Passengers left stranded by the strike that started at midnight local time are being rebooked on other airlines or have to take trains for domestic travel, after last-ditch attempts to reach a compromise failed over the weekend.

Nearly half of Lufthansa's 1,800 flights were cancelled and 10,000 passengers affected worldwide.

Some 4,000 German pilots voted for the strike at Lufthansa on concerns the company could try to cut staff costs by shifting jobs to foreign subsidiaries such as Austrian Airlines or Lufthansa Italia, where wages are lower.

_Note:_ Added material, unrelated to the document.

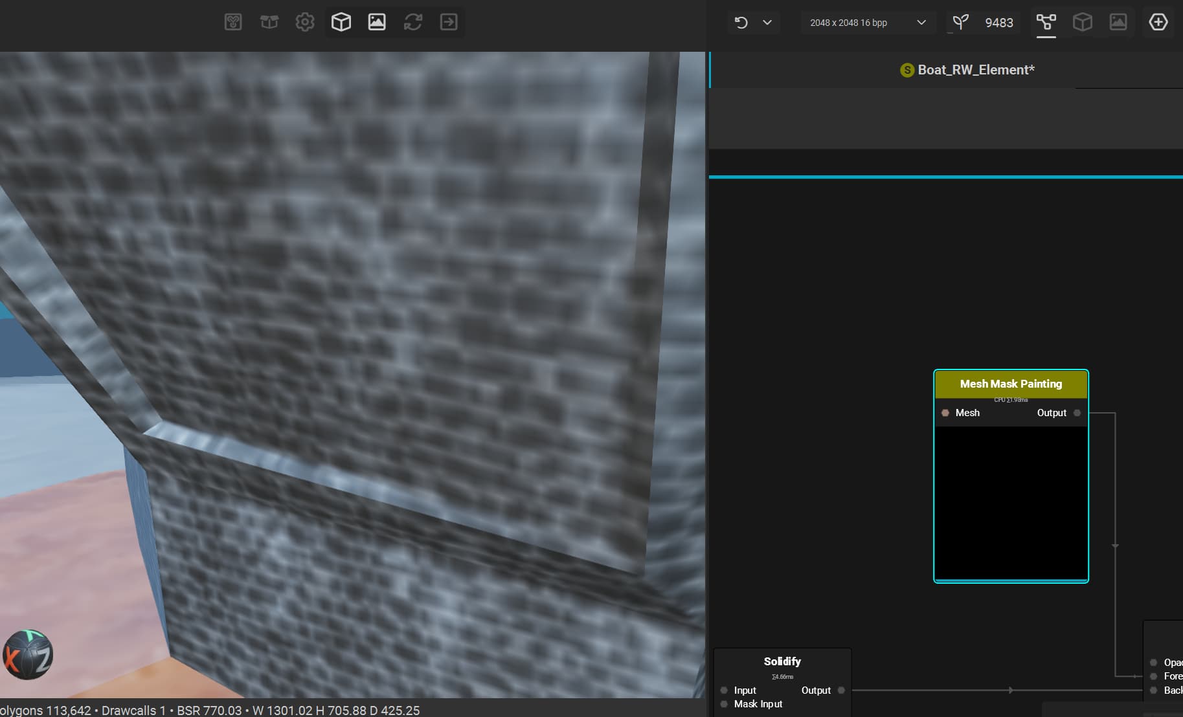Expand the undo history chevron
This screenshot has height=717, width=1183.
(767, 23)
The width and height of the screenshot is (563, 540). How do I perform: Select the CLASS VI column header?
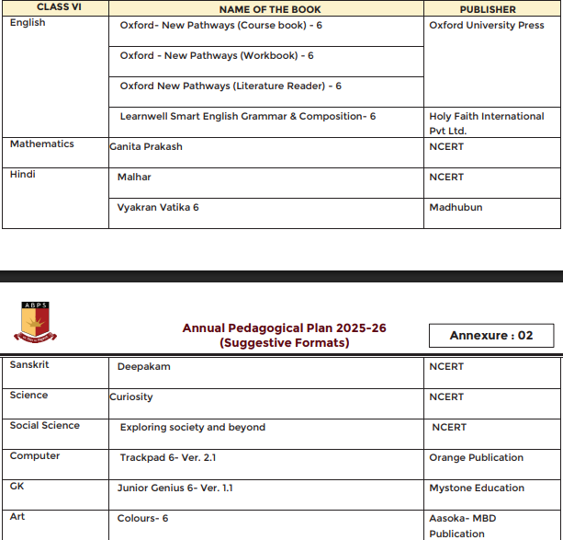click(x=54, y=8)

The starting salary for a first officer in a Lufthansa cockpit is €62,000, for a captain €115,000, according to the company's recruiting website. Media reports put the top end of pilots' salaries at about €325,000.

Lufthansa's pilots have offered to forgo pay increases if in return they get some control over which routes or pilot jobs are transferred to other group airlines. Lufthansa has rejected that demand, saying it would require ceding control over parts of business strategy to its workers and the union.

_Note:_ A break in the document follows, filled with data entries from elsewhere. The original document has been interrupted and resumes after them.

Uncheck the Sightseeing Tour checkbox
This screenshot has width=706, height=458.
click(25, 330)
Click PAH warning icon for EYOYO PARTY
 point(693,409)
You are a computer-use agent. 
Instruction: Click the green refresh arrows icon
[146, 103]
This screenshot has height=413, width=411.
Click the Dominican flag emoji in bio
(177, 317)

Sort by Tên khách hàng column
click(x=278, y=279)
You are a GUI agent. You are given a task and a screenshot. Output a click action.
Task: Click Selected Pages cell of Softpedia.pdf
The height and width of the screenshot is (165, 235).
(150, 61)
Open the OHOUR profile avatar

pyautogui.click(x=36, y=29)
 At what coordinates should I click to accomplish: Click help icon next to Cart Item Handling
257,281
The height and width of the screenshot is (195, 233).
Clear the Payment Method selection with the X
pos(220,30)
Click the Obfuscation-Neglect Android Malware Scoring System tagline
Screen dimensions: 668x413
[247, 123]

Germany's economic recovery stalled at the end of 2009, and workers are becoming increasingly concerned that they could lose their jobs. They are looking to employers to promise job security in exchange for concessions on pay, as carmaker Volkswagen has.

Engineering sector workers have also accepted moderate wage increases to help boost employment prospects.

Over the weekend, the pilots' union offered new talks, but Lufthansa said it would not resume negotiations unless the union dropped demands for what it saw as undue influence on managerial decisions, leaving the two parties in a stalemate.